Next week Mother Teresa: Come Be My Light will be published. The book consists primarily of Mother Teresa’s letters over a period of 66 years in which she frequently confesses doubts about her faith. Consider this passage in which she even questions the existence of God:
So many unanswered questions live within me afraid to uncover them—because of the blasphemy—If there be God—please forgive me—When I try to raise my thoughts to Heaven—there is such convicting emptiness that those very thoughts return like sharp knives and hurt my very soul.—I am told God loves me—and yet the reality of darkness and coldness and emptiness is so great that nothing touches my soul. Did I make a mistake in surrendering blindly to the Call of the Sacred Heart?
Many passages in the book are in sharp contrast to Mother Teresa’s public image. In this book, Mother Teresa described her ever-present smile as “a cloak that covers everything.”
No doubt that many will be shocked by the revelations in this new book. This is because there is a need many human beings have to see individuals who lead extraordinary lives as having special abilities or being especially blessed. The need to see them in this light arises because many individuals seek an excuse for not living up to their own potential.
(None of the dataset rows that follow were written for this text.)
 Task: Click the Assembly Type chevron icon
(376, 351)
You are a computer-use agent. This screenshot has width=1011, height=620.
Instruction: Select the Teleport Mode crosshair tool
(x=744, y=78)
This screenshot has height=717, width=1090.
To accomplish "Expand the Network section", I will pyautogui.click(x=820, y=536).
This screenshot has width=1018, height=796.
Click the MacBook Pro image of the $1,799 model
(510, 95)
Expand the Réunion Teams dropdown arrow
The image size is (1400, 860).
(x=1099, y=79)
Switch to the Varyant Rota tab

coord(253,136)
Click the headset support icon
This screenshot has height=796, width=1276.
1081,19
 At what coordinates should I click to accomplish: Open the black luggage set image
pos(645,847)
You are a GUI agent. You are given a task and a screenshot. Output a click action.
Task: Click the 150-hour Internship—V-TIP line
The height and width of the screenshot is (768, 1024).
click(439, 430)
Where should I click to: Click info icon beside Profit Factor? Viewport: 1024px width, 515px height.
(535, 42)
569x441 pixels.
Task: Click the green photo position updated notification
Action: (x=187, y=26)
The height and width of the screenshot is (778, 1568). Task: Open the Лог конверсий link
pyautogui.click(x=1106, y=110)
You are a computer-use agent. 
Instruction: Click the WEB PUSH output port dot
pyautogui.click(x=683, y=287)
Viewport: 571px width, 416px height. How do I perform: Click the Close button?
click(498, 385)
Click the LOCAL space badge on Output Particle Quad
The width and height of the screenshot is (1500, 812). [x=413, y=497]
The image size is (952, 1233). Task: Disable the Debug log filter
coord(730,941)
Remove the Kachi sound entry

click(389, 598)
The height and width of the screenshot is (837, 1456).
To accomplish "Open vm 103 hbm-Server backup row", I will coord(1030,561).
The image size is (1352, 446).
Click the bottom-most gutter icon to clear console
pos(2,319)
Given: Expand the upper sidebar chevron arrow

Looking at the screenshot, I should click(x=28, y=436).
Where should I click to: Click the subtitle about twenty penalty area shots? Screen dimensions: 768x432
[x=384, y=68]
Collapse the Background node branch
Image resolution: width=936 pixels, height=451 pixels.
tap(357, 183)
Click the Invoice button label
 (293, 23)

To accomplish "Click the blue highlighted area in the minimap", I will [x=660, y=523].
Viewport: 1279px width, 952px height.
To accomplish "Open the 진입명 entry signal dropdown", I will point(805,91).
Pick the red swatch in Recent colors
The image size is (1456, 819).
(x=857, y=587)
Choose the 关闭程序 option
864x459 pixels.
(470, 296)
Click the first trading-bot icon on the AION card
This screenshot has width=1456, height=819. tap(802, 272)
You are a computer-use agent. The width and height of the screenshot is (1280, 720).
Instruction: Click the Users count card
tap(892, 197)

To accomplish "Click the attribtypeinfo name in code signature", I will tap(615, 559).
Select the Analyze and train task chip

From the viewpoint of the ego, it is only those “special” individuals who are responsible for living a life that has the highest reflection of who they are. It is only these “special” beings who are responsible for developing their unique gifts. Our ego counsels that we, lesser individuals, can settle for a life that is not lived according to our highest principles and values.
What Mother Teresa’s extraordinary life teaches is that any of us can choose to ignore the thoughts of the ego and see through the illusions that the ego provides. Although she was tortured by her doubts, she chose moment-by-moment to live her life according to her highest principles and values.
In doing so, she became an example for all of humanity. Thoughts of doubt may come and go, the ego’s false counsel might even linger, but there is a place inside each of us that can still choose inspired ideas.
When we read of Mother Teresa’s torment, no longer can we say that we will choose to live an inspired life when all the circumstances fall into place for us. Few are called to follow Mother Teresa’s path in form, but we are all chosen by Love that is not of our making, to follow her path in content.
In other words, wherever we find ourselves is our place to begin to choose inspired ideas. There is a story from the Hasidic Jewish religious tradition about Rabbi Zusya who said: “In the coming world, they will not ask me: `Why were you not Moses?’ They will ask me: `Why were you not Zusya?’”
Mother Teresa was not a great woman because she had special gifts. She was a great woman because she chose to moment-by-moment to honor her gifts in spite of her doubts.
The 13th Century Sufi poet Rumi wrote:
Today, like every other day, we wake up empty
and frightened. Don’t open the door to the study
and begin reading. Take down a musical instrument.
Let the beauty we love be what we do.
There are hundreds of ways to kneel and kiss the ground.
Mother Teresa may have woke up many mornings feeling “empty” but she “let the beauty we love be what we do” in an extraordinary way.